I Am a Part of the Facebook Lie

image of train station in suburban paris

I’ve been home for the last 10 days, on a trip that’s been sort of equal parts fantastic and terrible—the kind where your mom says things like, “I know this trip has been terrible” and then you both start talking about the new puppy. But let’s talk about the fantastic bit, or, to stay with the theme, the terrible part of the fantastic bit.

Without a doubt, the best part about coming home is seeing people. My trips home are always so poorly both planned and executed that they end up involving a grab bag of friends I have known my entire life and friends I have known much, much less time than that. I am thinking, for the moment, of one of the very, very new friends. We had tacos (wonderful) and margaritas (delicious) at my favorite bar (convenient!) and then she started saying that she wished she, like me, lived (sort of lives) in France. (It’s pretty easy!) Now, I know—she was just being nice, and complimentary, and that’s what people do when they have margaritas at your favorite bar. But then she started saying that my life—at least as she experienced it on Facebook and Instagram—bummed her out because it looked, in her words, “so amazing and perfect.”

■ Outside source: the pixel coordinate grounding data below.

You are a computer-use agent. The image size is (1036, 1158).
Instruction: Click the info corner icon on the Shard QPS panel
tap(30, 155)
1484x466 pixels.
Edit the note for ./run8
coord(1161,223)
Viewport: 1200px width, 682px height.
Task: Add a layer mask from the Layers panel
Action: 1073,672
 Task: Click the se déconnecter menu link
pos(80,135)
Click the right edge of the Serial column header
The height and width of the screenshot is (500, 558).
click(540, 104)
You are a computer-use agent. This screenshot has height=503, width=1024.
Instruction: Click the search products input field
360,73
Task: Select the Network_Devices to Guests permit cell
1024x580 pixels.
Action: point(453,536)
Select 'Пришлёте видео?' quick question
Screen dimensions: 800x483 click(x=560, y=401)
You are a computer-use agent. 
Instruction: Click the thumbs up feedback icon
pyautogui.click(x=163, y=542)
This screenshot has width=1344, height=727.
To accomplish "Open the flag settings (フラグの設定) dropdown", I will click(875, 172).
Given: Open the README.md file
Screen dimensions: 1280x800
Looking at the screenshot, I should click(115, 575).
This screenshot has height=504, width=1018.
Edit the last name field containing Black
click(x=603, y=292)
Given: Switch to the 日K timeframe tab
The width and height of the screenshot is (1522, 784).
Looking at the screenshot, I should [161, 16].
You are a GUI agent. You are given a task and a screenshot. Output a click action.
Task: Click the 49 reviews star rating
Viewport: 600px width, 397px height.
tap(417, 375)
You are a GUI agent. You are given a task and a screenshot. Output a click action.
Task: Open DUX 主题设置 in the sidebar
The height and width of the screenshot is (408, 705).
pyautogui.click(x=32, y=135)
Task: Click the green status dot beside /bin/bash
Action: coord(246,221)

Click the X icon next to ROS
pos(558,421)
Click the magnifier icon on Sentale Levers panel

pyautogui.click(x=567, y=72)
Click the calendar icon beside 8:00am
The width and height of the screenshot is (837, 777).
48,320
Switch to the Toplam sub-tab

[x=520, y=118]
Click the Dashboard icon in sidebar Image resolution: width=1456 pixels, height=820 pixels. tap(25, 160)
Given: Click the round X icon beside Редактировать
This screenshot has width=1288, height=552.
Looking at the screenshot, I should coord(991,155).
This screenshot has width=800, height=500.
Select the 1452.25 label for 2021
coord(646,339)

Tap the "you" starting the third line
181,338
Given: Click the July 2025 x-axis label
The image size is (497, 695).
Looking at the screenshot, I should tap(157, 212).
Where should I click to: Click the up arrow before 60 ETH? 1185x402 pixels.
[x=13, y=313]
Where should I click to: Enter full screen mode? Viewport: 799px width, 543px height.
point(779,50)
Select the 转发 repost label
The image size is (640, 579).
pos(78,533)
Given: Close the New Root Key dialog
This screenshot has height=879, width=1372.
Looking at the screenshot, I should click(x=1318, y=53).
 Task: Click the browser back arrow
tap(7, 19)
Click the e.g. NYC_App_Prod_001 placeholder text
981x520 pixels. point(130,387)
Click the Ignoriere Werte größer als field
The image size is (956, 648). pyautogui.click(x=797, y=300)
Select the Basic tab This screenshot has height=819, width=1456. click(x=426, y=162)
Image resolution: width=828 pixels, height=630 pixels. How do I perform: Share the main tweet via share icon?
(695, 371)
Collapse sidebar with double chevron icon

Putting aside the fact that anyone who knows me well has started hysterically laughing at (or at least been thoroughly confused by) those particular two adjectives, this, I can honestly say, freaked me the fuck out. Not relative to her—I told her she was freaking me the fuck out, and then we talked for a long time about what an insidious, horrifying thing Facebook is [that I’m still not totally quitting if for no other reason than Humans of New York and I like seeing pictures of my friends’ dogs]. Everybody knows that Facebook is, HONY aside, bad for us, and that the representations we see of our community on it are so curated as to be meaningless. It’s like this massive digital rendering of bookshelves in 2003—I still remember going into my roommate’s room in Brooklyn as he oh-so-carefully arranged his books before all the ladies came by, the night of our big party. But at least he only had to, like, show off his Henry James for a few hours. This digital branding of our selves, through this never-ending proliferation of social media platforms, is all-encompassing.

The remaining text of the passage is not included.